▸ **Pixel coordinate grounding data**
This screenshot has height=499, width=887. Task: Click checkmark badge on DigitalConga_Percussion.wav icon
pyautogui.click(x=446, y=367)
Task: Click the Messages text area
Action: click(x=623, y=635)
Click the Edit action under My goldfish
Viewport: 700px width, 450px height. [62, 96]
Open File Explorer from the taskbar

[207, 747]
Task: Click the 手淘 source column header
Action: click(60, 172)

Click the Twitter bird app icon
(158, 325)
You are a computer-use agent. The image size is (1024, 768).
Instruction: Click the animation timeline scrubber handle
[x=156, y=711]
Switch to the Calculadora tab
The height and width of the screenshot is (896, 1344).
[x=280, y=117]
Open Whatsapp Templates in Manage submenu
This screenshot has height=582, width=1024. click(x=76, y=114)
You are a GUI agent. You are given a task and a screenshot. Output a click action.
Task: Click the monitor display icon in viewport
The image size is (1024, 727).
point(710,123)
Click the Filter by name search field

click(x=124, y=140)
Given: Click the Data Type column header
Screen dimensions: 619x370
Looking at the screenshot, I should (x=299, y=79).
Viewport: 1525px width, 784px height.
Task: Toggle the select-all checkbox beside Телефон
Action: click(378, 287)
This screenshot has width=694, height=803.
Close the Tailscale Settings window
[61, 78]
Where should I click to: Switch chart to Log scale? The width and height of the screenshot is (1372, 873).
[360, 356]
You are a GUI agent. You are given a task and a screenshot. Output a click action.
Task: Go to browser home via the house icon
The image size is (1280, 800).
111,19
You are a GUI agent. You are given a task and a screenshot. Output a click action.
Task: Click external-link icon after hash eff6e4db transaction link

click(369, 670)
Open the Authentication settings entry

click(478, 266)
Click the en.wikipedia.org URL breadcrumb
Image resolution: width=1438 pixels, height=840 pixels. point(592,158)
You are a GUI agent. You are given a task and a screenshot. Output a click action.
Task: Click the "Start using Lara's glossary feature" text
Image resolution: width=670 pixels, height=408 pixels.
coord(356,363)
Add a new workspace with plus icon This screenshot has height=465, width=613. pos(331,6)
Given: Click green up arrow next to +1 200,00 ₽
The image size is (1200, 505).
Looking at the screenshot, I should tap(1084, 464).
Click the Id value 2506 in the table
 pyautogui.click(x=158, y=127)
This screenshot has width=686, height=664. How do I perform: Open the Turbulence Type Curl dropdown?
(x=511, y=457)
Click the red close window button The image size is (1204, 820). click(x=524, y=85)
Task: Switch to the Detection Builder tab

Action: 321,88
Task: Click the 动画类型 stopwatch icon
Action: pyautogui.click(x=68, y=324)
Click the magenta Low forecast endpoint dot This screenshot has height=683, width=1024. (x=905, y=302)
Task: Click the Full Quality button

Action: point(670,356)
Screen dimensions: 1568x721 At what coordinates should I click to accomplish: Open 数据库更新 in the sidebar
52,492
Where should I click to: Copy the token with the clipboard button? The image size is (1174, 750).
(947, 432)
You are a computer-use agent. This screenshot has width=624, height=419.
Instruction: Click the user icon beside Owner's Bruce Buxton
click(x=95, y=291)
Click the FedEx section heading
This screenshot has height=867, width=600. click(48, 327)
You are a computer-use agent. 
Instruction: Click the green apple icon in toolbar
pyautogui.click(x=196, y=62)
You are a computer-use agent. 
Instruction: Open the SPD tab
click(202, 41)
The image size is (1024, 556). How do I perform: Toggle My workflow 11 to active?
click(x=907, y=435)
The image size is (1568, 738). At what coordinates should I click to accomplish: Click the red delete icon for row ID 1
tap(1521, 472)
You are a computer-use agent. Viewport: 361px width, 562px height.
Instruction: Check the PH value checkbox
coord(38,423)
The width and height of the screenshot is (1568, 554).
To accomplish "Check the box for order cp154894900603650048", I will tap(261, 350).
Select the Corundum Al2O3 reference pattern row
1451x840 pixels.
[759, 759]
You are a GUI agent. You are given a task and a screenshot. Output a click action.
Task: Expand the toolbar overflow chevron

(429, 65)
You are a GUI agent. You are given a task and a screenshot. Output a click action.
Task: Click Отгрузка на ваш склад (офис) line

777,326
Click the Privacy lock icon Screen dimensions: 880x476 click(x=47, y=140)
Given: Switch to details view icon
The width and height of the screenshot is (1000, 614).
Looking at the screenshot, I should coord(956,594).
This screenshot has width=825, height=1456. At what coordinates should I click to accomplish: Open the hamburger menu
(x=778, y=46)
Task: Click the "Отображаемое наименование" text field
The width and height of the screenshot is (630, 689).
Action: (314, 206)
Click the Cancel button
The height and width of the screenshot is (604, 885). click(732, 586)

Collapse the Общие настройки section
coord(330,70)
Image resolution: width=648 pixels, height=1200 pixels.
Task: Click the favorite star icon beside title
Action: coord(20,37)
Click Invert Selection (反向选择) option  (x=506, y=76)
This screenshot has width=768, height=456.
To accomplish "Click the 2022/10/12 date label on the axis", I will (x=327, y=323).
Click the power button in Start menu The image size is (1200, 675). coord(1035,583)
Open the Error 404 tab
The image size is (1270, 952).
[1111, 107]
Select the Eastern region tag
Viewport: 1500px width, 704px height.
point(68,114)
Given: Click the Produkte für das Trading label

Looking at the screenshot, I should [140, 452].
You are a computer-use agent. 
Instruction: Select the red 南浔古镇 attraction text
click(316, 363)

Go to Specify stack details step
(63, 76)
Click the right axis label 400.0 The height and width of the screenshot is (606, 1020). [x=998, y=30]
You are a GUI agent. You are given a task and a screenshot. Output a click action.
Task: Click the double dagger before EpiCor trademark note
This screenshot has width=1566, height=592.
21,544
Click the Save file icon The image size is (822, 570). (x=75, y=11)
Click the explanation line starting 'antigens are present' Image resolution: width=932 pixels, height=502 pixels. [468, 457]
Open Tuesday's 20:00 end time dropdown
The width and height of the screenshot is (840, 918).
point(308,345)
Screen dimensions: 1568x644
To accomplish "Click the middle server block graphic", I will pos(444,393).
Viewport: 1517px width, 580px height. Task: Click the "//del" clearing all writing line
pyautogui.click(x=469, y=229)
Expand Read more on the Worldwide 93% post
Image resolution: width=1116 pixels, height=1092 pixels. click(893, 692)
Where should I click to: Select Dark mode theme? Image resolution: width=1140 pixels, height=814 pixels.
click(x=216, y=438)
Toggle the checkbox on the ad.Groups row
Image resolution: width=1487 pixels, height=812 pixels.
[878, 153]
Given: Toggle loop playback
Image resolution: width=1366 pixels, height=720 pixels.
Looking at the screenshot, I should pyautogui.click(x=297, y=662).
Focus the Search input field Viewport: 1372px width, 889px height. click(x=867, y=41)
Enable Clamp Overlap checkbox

▸ **Exercise requirements**
Copy out each line of the entries where the word "axis" is found.

▸ **Exercise response**
To accomplish "Click the 2022/10/12 date label on the axis", I will (x=327, y=323).
Click the right axis label 400.0 The height and width of the screenshot is (606, 1020). [x=998, y=30]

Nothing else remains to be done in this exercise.